Label-free microscopy exploits light scattering to obtain a three-dimensional image of biological tissues. However, light propagation is affected by aberrations and multiple scattering, which drastically degrade the image quality and limit the penetration depth. Multi-conjugate adaptive optics and time-gated matrix approaches have been developed to compensate for aberrations but the associated frame rate is extremely limited for three-dimensional imaging. Here we develop a multi-spectral matrix approach to solve these fundamental problems. On the basis of a sparse illumination scheme and an interferometric measurement of the reflected wave field at multiple wavelengths, the focusing process can be optimized in post-processing for any voxel by addressing independently each frequency component of the reflection matrix. A proof-of-concept experiment shows a three-dimensional image of an opaque human cornea over a 0.1 mm³ field of view at a 290 nm resolution and a 1 Hz frame rate. This work paves the way towards a fully digital microscope allowing real-time, in vivo, quantitative and deep inspection of tissues.

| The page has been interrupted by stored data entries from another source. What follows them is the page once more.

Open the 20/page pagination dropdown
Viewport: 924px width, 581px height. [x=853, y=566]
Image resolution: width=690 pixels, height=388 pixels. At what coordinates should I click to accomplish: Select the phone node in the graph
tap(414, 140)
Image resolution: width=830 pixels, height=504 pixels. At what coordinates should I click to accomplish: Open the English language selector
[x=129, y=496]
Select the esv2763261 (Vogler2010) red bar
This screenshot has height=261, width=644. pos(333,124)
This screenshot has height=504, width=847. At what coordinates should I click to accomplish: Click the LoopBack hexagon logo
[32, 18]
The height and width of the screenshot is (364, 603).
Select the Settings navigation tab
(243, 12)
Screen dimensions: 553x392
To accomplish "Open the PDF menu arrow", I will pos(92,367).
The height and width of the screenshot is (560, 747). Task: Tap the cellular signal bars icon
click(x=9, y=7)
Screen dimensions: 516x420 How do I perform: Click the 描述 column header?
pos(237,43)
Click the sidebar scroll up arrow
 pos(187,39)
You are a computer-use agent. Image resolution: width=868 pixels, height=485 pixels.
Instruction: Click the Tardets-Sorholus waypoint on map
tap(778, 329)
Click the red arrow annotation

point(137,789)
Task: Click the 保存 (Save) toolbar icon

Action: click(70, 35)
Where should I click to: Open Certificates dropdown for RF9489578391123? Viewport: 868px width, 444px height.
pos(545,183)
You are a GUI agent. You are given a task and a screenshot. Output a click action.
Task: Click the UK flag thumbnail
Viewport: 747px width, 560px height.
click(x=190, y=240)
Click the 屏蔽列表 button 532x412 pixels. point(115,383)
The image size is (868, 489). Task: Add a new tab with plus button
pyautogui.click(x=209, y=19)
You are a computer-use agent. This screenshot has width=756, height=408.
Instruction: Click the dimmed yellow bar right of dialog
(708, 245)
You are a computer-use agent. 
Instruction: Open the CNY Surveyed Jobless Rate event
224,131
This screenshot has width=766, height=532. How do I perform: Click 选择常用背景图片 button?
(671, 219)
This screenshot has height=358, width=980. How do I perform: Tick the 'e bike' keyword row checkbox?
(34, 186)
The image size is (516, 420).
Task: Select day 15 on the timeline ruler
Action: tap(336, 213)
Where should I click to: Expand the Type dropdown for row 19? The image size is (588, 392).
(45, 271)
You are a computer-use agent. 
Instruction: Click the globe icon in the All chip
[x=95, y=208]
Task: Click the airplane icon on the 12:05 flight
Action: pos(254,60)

无标记显微镜利用光散射来获得生物组织的三维图像。然而，光传播受到像差和多重散射的影响，这会大大降低图像质量并限制穿透深度。已经开发了多共轭自适应光学和时间选通矩阵方法来补偿像差，但相关的帧速率对于三维成像来说极其有限。在这里，我们开发了一种多光谱矩阵方法来解决这些基本问题。基于稀疏照明方案和多波长反射波场的干涉测量，可以通过独立地处理反射矩阵的每个频率分量，在任何体素的后处理中优化聚焦过程。概念验证实验显示了不透明人类角膜的三维图像，其视野范围为 0.1 mm ³ ，分辨率为 290 nm，帧速率为 1 Hz。这项工作为全数字显微镜铺平了道路，可以对组织进行实时、活体、定量和深度检查。